But they refuse to recognize unobtanium due to the devastating defeat of their exploration team on Pandora where they lost hundreds of scouting helicopters and thousands of "men".



To: riversides who wrote (32769)3/15/2010 12:34:35 PM
From: E. Charters1 Recommendation  Read Replies (1) | Respond to of 233956
 
Mountain Pass was shut down for two reasons, low prices of RE's which still persist, and environmental pressure from guvmint.

EC<:-}



To: riversides who wrote (32769)3/15/2010 1:33:47 PM
From: E. Charters  Respond to of 233956
 
The crying need for RE's in the new world, slightly greener, economy should highlight the plays for a while. The companies all wax euphoric over the prospects of taking part in the new emerging western market, which they deny will be predated by a putative, raw-material-dumping, "wildcard" China, as they see China's needs to overshadow their own for these metals. Demand they say, is just starting to be felt, irrespective of the Chinese supply.

The probability taht that most explorers will not get into production with far flung enterprise which needs shipping lanes, roads or rail is being at present ignored. One explorer is being held up in Ontario by native protests, (Clay Howells deposit), which seems like standard practive by now mining unfriendly Ontario. It seems Ontario is the next Ecuador here.
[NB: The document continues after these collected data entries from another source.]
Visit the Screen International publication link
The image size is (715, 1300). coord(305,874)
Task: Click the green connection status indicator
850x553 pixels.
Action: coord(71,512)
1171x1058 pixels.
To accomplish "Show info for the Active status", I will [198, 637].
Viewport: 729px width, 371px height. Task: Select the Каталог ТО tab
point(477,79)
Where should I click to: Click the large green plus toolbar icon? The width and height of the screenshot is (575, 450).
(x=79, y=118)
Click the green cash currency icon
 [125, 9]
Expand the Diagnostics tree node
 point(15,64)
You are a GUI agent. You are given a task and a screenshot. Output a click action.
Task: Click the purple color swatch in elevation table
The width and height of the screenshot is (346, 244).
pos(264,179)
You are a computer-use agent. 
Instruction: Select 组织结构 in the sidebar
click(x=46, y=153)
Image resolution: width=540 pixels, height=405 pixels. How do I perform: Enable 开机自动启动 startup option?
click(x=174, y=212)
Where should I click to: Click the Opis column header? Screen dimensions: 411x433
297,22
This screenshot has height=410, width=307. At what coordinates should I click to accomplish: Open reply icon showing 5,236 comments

Politicians have made this bed, and are letting the miners fall out of it, a disorganized political mess that purports to legislate fairness to the "stakeholders" while making it far more certain that there will nothing for anyone to have any stake in in not too long. It has been going on since the 70's, recalcitrant defective governments downloading all kinds of pressure onto high cost low hit rate markets, to make it ever more unpopular to explore at home. For a while it seemed like explorers wanted to return home after Mongolia, Ecuador, Russia, Indonesia, Kazakhstan, Phillipines all proved massively corrupt or difficult in other ways, but I don't think the trend will continue. These things seem to go in long cycles. You can look back 400 years and see it. Markets, government policies all change in grand cycles to make the miners wax and wane. It is never easy getting mining money, and I don't think it is going to get any easier.